*Task to complete*: Transcribe exactly the lines from the one containing "Viewport: 1914px width, 995px height." through the last line of the listing below, inclusive, and nothing beyond them.

*Data provided*:
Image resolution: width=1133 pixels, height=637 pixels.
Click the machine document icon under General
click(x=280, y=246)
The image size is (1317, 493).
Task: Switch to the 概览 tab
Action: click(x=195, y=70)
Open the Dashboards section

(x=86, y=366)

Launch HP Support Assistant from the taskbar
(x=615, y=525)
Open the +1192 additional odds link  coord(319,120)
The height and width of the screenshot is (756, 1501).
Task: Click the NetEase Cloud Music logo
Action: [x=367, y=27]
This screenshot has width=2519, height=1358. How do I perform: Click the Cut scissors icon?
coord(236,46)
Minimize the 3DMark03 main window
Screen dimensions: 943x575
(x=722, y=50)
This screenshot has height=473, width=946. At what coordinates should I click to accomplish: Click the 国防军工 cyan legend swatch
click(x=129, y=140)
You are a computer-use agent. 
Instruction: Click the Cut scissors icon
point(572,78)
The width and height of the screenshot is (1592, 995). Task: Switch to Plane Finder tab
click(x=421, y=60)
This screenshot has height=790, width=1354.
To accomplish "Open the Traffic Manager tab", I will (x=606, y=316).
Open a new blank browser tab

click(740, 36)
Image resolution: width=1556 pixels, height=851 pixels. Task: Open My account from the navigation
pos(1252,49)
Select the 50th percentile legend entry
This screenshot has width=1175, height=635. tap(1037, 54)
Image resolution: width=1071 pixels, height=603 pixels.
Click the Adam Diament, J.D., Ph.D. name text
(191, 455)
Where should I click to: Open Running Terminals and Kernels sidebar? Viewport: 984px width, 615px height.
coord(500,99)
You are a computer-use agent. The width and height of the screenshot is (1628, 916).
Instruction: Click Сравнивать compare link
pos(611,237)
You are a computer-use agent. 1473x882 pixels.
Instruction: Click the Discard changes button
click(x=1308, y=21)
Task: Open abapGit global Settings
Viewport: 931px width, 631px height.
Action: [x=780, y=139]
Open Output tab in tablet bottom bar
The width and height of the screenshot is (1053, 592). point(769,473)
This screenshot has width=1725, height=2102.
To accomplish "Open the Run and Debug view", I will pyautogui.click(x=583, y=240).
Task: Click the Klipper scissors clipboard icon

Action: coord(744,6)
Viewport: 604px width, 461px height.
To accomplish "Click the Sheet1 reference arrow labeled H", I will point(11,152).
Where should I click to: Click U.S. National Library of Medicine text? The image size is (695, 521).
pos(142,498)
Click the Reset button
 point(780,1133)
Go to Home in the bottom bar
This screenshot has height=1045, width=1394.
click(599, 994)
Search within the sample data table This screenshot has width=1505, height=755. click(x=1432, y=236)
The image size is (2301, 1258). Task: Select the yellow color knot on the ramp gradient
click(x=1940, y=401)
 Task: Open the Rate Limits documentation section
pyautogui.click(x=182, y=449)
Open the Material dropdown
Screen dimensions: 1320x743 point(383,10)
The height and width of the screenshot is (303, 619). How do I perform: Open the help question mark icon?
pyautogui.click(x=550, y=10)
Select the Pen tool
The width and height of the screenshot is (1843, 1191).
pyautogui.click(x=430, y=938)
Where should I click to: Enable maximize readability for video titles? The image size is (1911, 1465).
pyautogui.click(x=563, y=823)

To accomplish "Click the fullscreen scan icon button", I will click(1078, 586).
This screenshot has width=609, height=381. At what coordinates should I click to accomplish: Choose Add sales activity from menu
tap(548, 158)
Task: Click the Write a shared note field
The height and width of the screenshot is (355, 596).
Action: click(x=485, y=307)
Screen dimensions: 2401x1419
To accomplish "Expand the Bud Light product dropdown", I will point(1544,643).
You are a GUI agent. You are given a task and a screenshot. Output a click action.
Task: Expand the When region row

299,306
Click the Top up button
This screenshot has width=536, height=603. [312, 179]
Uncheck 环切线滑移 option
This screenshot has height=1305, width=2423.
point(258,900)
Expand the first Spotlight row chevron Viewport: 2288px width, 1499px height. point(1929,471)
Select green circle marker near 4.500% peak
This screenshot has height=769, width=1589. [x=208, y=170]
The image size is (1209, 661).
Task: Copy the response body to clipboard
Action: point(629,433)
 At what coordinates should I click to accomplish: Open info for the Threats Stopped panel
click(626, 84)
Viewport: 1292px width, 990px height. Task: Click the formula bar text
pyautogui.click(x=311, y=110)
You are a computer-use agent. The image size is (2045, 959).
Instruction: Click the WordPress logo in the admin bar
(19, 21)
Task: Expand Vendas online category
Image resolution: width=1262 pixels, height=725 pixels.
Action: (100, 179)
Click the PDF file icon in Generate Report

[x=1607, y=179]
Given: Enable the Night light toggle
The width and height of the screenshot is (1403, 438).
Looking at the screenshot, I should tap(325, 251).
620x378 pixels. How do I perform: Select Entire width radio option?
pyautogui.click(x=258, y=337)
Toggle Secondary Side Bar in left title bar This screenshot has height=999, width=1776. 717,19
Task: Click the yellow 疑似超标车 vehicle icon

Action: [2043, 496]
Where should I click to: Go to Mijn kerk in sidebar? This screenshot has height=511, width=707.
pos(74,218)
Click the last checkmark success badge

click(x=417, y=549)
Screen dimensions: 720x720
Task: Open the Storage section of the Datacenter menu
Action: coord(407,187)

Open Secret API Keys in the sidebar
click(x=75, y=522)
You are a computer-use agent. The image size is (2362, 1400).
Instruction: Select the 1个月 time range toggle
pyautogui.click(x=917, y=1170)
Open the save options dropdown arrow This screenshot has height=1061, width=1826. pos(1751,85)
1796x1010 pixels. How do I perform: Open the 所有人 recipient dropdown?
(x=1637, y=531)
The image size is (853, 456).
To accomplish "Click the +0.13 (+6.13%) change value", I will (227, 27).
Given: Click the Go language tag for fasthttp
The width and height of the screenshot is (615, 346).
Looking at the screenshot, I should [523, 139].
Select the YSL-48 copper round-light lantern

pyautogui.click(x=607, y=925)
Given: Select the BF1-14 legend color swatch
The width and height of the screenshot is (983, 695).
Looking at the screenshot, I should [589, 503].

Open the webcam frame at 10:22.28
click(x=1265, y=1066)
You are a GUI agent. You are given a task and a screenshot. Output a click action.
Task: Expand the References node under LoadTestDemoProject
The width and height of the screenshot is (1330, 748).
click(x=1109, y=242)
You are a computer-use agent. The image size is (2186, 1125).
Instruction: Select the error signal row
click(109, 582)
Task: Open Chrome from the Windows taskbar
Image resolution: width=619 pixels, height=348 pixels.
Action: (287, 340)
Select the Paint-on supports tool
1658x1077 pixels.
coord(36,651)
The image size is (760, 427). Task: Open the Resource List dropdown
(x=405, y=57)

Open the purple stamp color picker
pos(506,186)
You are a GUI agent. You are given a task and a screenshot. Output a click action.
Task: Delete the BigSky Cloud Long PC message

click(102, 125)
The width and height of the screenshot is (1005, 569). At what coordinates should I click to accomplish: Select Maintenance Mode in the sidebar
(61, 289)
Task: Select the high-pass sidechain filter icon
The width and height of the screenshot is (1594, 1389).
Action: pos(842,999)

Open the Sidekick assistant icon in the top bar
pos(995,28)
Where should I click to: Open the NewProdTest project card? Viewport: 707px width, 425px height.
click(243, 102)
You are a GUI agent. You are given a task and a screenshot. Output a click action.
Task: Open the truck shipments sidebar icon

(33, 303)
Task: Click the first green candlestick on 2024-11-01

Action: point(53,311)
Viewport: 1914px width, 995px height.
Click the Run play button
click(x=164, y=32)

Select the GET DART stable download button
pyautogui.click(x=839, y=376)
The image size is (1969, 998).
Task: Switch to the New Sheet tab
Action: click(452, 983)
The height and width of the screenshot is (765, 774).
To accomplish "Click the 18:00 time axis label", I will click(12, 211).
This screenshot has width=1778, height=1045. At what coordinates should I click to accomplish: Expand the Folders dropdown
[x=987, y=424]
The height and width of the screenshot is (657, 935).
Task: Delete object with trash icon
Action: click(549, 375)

*Completed exercise*:
Viewport: 1914px width, 995px height.
Click the Run play button
click(x=164, y=32)

Select the GET DART stable download button
pyautogui.click(x=839, y=376)
The image size is (1969, 998).
Task: Switch to the New Sheet tab
Action: click(452, 983)
The height and width of the screenshot is (765, 774).
To accomplish "Click the 18:00 time axis label", I will click(12, 211).
This screenshot has width=1778, height=1045. At what coordinates should I click to accomplish: Expand the Folders dropdown
[x=987, y=424]
The height and width of the screenshot is (657, 935).
Task: Delete object with trash icon
Action: click(549, 375)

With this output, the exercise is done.